Reit-Weltmeisterschaft: Werth rockt 40.000 Fans, Jung jubelt über Gold und Silber
Standing Ovations im größten Reitstadion der Welt: Rekordreiterin Isabell Werth gewinnt ihre 14.
WM-Medaille.
In der Vielseitigkeit gibt es weitere Gründe zum Jubeln.
Einen Tag nach ihrer 14.
WM-Medaille hat Isabell Werth die nächsten deutschen Erfolge bei den Reit-Weltmeisterschaften in Aachen gefeiert.
Die Dressur-Königin jubelte auf der Tribüne, als Michael Jung in der Vielseitigkeit zu Gold und Silber ritt.
Der 44 Jahre alte Reiter triumphierte in der Einzelwertung und holte sich mit dem deutschen Team zudem eine Silbermedaille.
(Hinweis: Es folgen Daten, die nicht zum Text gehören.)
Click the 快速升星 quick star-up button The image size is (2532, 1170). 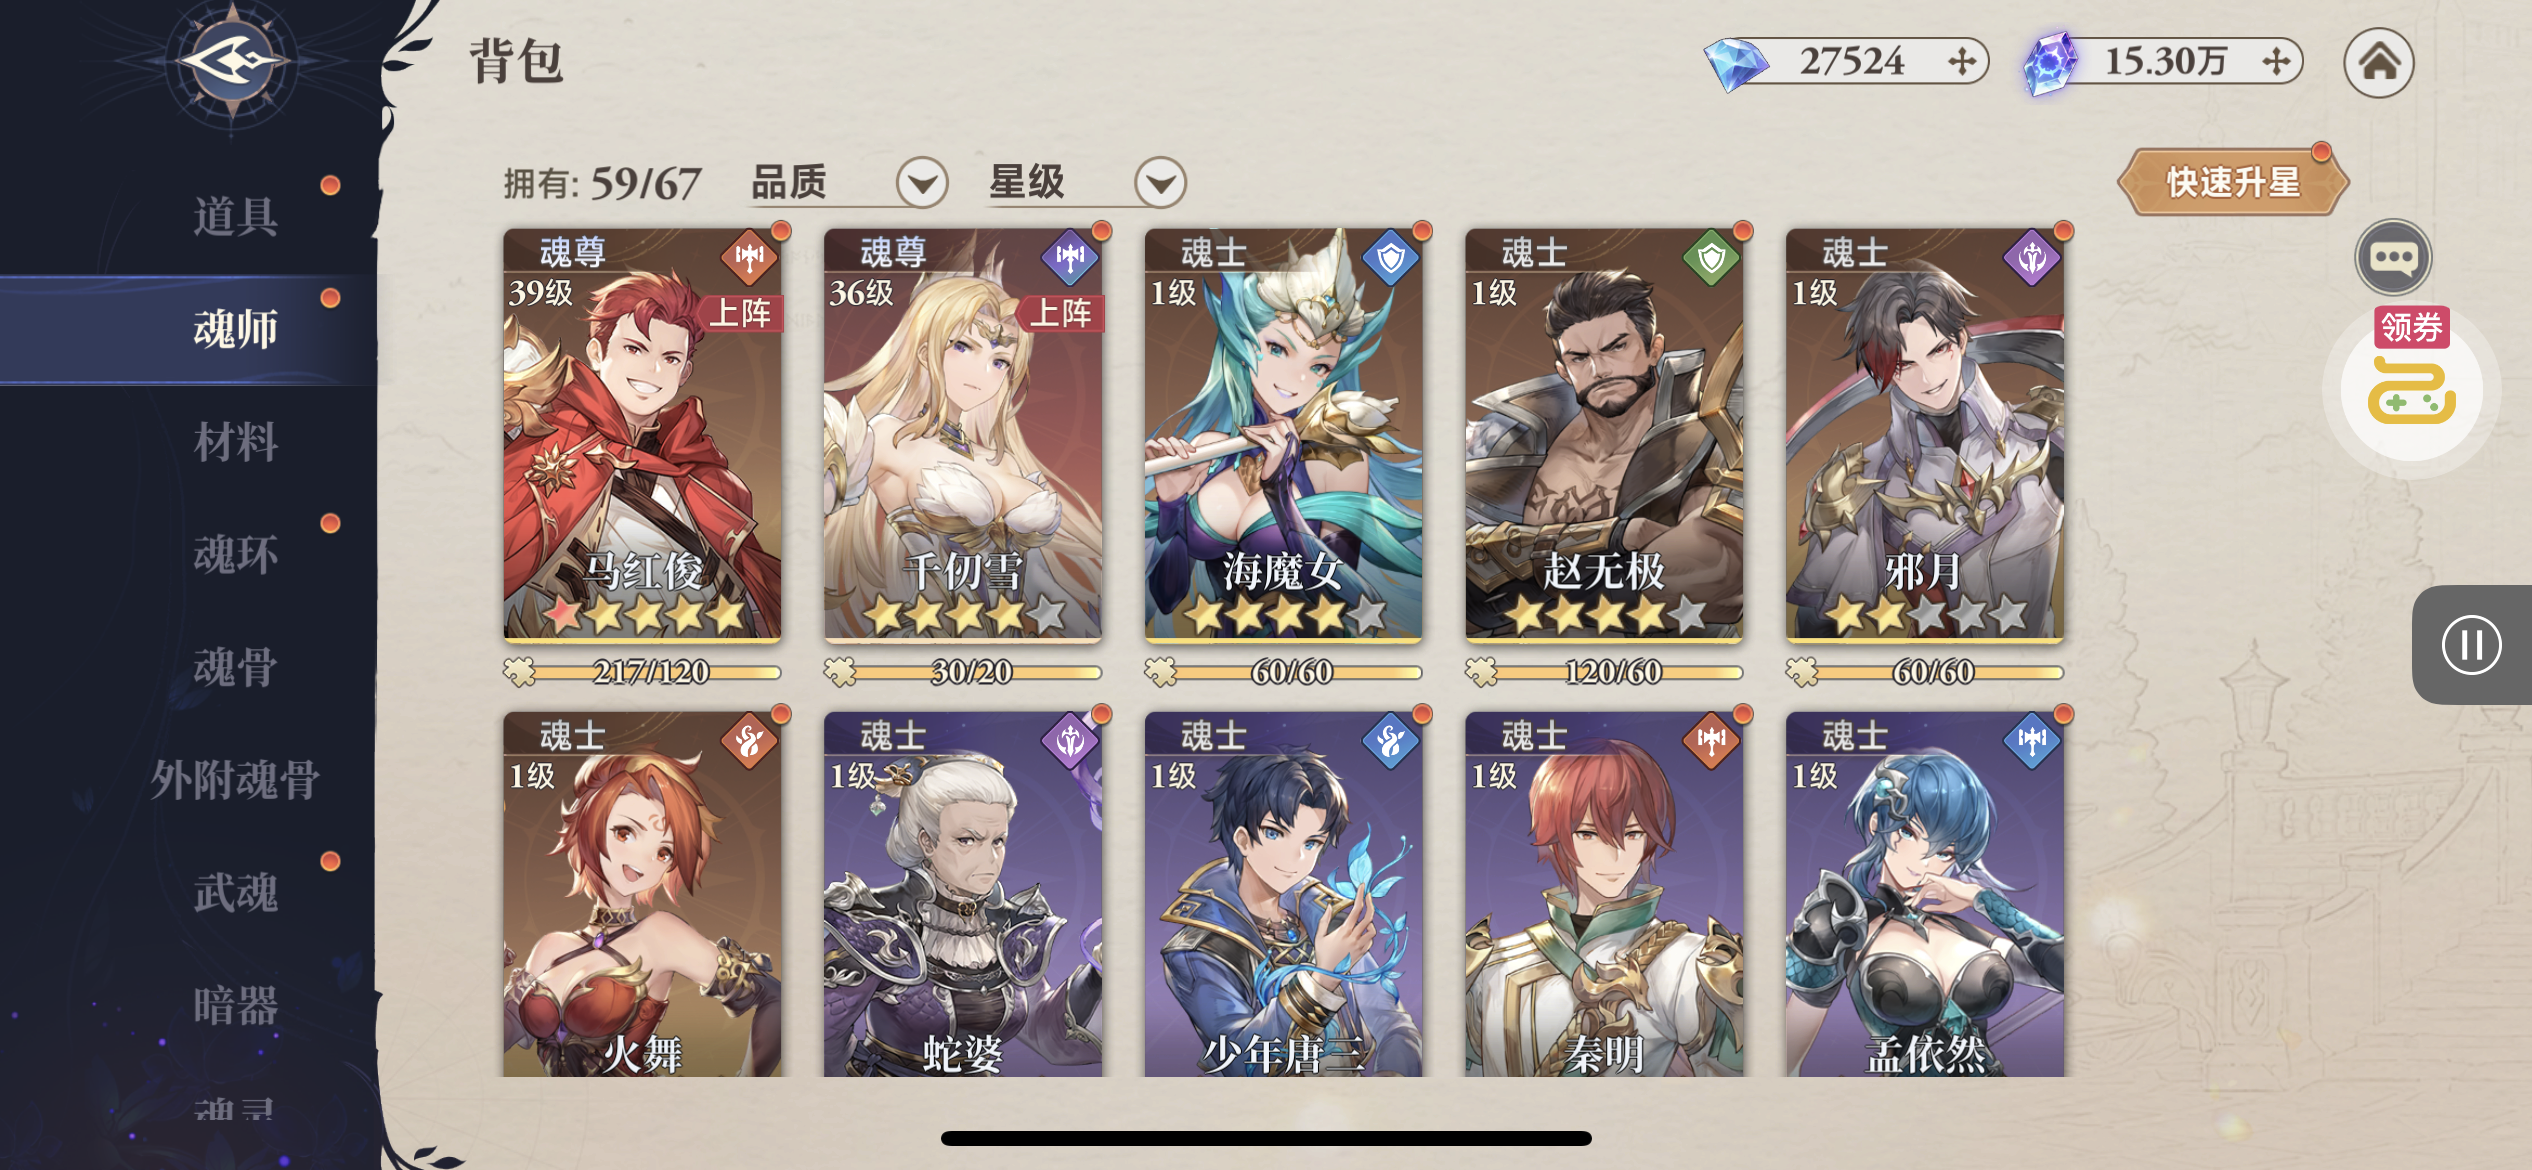[2233, 182]
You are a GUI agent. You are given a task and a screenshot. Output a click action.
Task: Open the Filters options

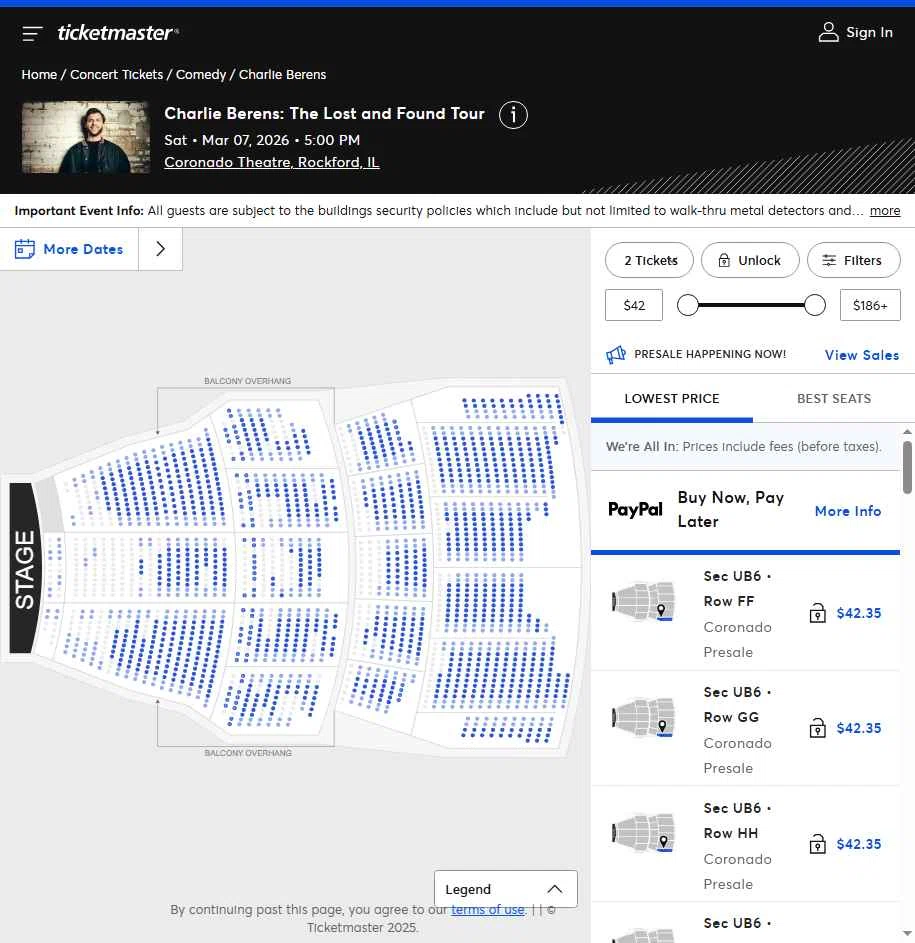point(853,260)
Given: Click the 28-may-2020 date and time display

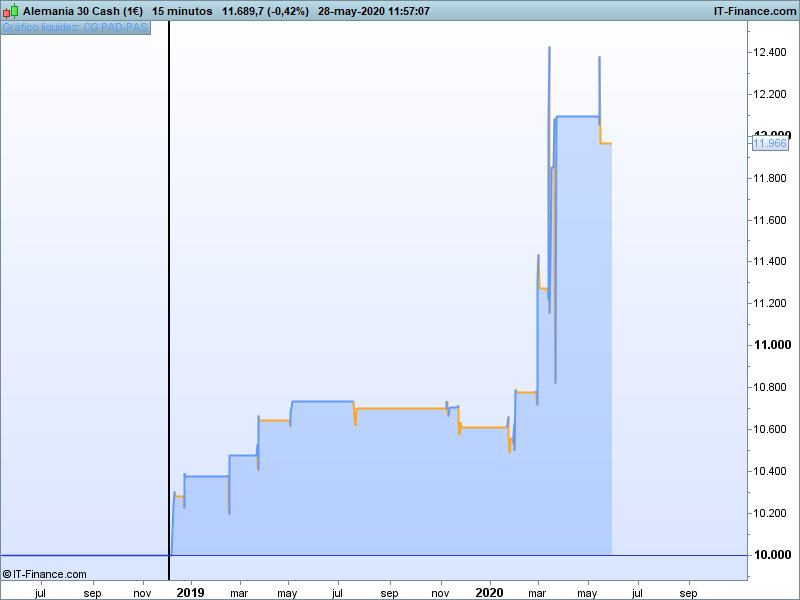Looking at the screenshot, I should tap(374, 11).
Rund 17 Stunden nach Einzel-Bronze in der Dressur saß Werth am Sonntagnachmittag als Fan auf der Tribüne des größten Reitstadions der Welt, um „die Daumen zu drücken“, wie sie es ausdrückte.
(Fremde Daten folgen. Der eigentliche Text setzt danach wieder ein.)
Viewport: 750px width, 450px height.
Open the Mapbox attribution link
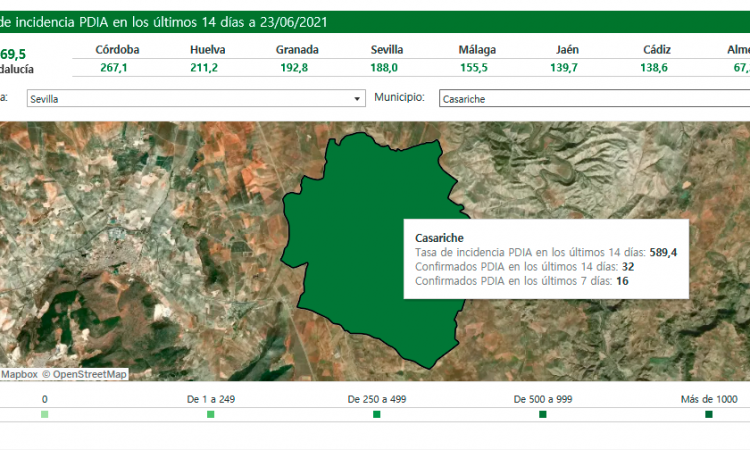(x=18, y=374)
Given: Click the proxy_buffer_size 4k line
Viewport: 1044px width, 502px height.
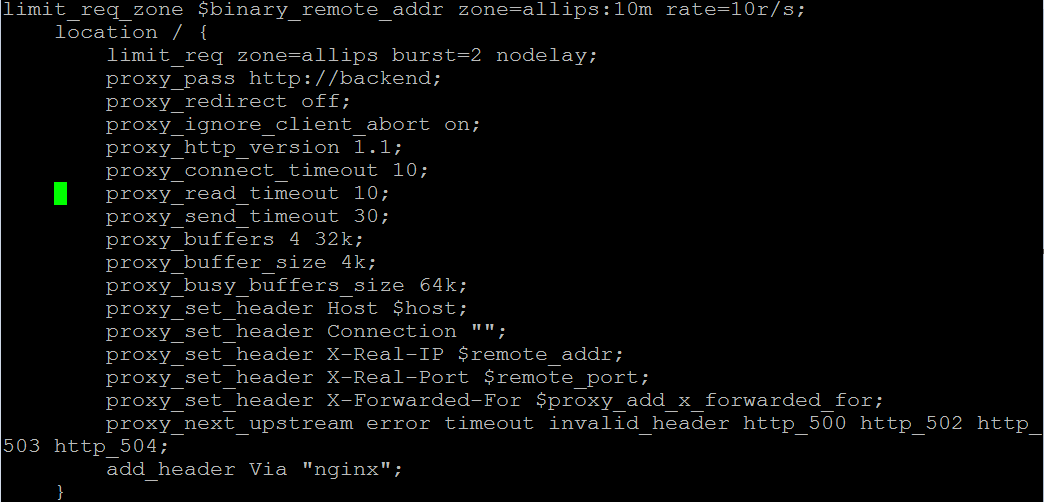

Das hat offensichtlich geholfen. „Er kämpft, er galoppiert - ein unglaubliches Pferd!“ Angeführt von Jung ritt das deutsche Team im abschließenden Springen erneut zu Edelmetall.
Der Titelverteidiger musste sich nur der britischen Equipe geschlagen geben.
Neben Jung gehörten zum deutschen Team Julia Krajewski mit Nickel, Malin Hansen-Hotopp mit Carlitos Quidditch und Libussa Lübbeke mit Caramia.
Der 44 Jahre alte Jung hatte die Basis für den Erfolg vor allem im Gelände gelegt, als er mit Chipmunk am Samstag eine formidable Runde zeigte.
Der dreimalige Einzel-Olympiasieger schwärmte von seinem Pferd: „Er war so kraftvoll.
Er kämpft, er galoppiert - ein unglaubliches Pferd!“ Mit seinem Erfolgspferd schien Jung über die 24 Hindernisse zu fliegen.